═════ SUPPLIED MATERIAL

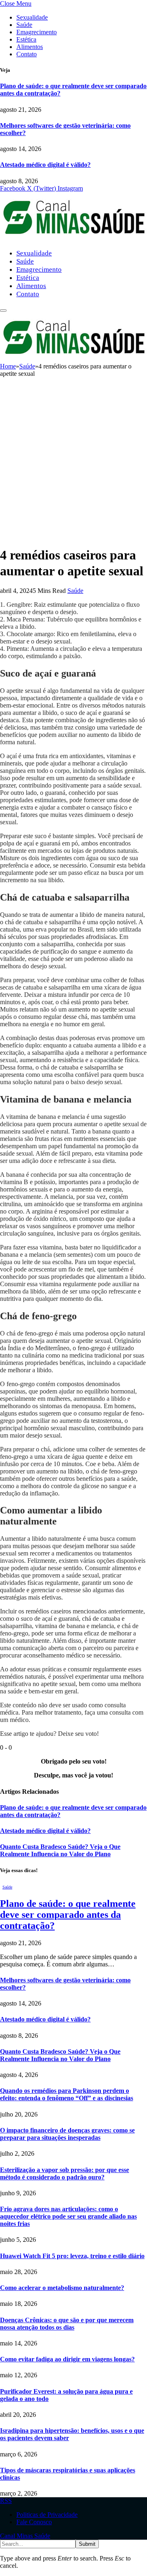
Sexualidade (32, 17)
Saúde (24, 24)
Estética (26, 39)
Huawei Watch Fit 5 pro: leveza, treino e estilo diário (72, 2255)
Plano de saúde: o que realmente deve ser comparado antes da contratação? (68, 1914)
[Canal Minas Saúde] (73, 238)
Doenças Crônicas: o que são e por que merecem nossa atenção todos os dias (67, 2323)
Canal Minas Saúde (25, 2535)
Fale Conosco (34, 2521)
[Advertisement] (73, 465)
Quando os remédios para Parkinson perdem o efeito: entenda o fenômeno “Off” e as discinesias (66, 2094)
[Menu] (3, 310)
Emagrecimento (36, 32)
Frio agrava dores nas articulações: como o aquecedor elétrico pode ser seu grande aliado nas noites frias (68, 2216)
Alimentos (29, 46)
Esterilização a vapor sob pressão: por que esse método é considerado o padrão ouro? (64, 2173)
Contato (26, 54)
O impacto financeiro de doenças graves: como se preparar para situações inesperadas (67, 2134)
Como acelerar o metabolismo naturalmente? (62, 2287)
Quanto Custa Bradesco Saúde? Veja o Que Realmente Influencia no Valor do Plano (60, 1850)
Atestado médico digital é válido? (45, 164)
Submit (87, 2544)
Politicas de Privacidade (47, 2514)
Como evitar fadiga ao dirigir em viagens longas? (67, 2359)
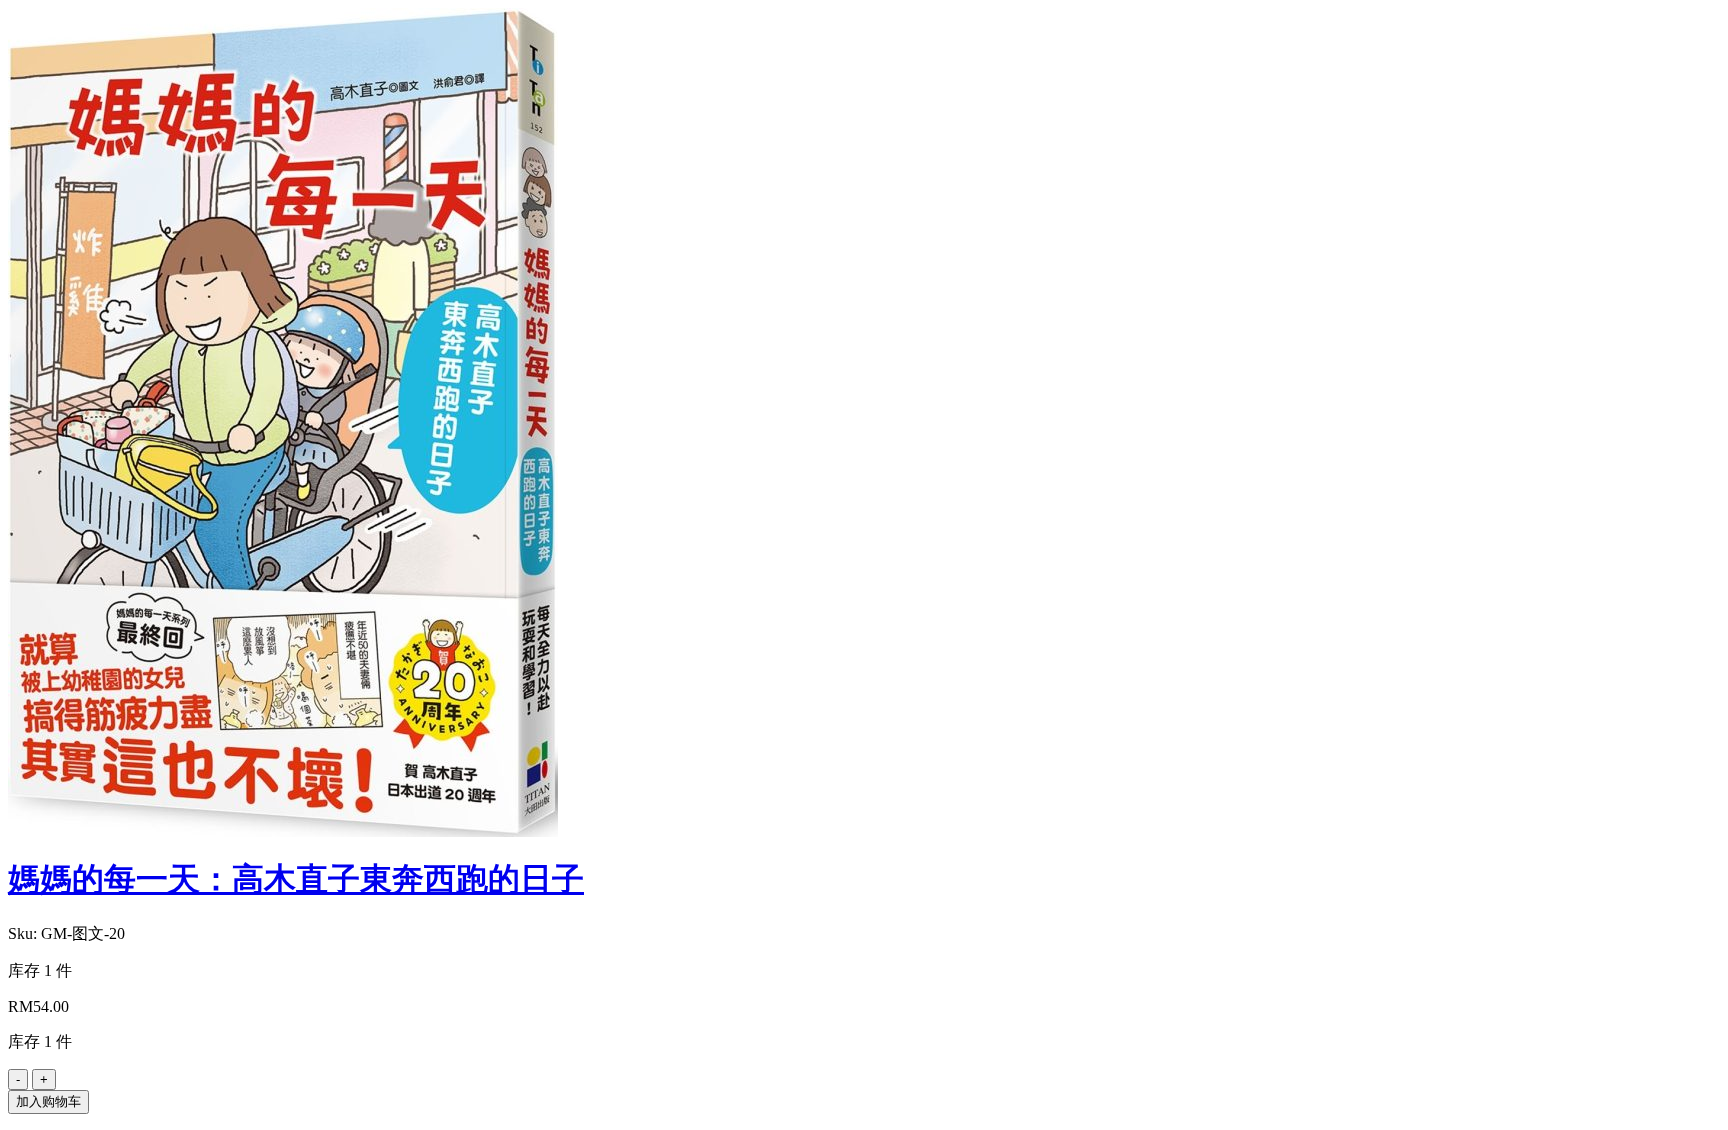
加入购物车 (48, 1101)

══════════

YOUR OBJECTIVE ▸ Write every entry out again exactly, images omitted.

WRITTEN ANSWER ▸
Sexualidade (32, 17)
Saúde (24, 24)
Estética (26, 39)
Huawei Watch Fit 5 pro: leveza, treino e estilo diário (72, 2255)
Plano de saúde: o que realmente deve ser comparado antes da contratação? (68, 1914)
[Canal Minas Saúde] (73, 238)
Doenças Crônicas: o que são e por que merecem nossa atenção todos os dias (67, 2323)
Canal Minas Saúde (25, 2535)
Fale Conosco (34, 2521)
[Advertisement] (73, 465)
Quando os remédios para Parkinson perdem o efeito: entenda o fenômeno “Off” e as discinesias (66, 2094)
[Menu] (3, 310)
Emagrecimento (36, 32)
Frio agrava dores nas articulações: como o aquecedor elétrico pode ser seu grande aliado nas noites frias (68, 2216)
Alimentos (29, 46)
Esterilização a vapor sob pressão: por que esse método é considerado o padrão ouro? (64, 2173)
Contato (26, 54)
O impacto financeiro de doenças graves: como se preparar para situações inesperadas (67, 2134)
Como acelerar o metabolismo naturalmente? (62, 2287)
Quanto Custa Bradesco Saúde? Veja o Que Realmente Influencia no Valor do Plano (60, 1850)
Atestado médico digital é válido? (45, 164)
Submit (87, 2544)
Politicas de Privacidade (47, 2514)
Como evitar fadiga ao dirigir em viagens longas? (67, 2359)
加入购物车 (48, 1101)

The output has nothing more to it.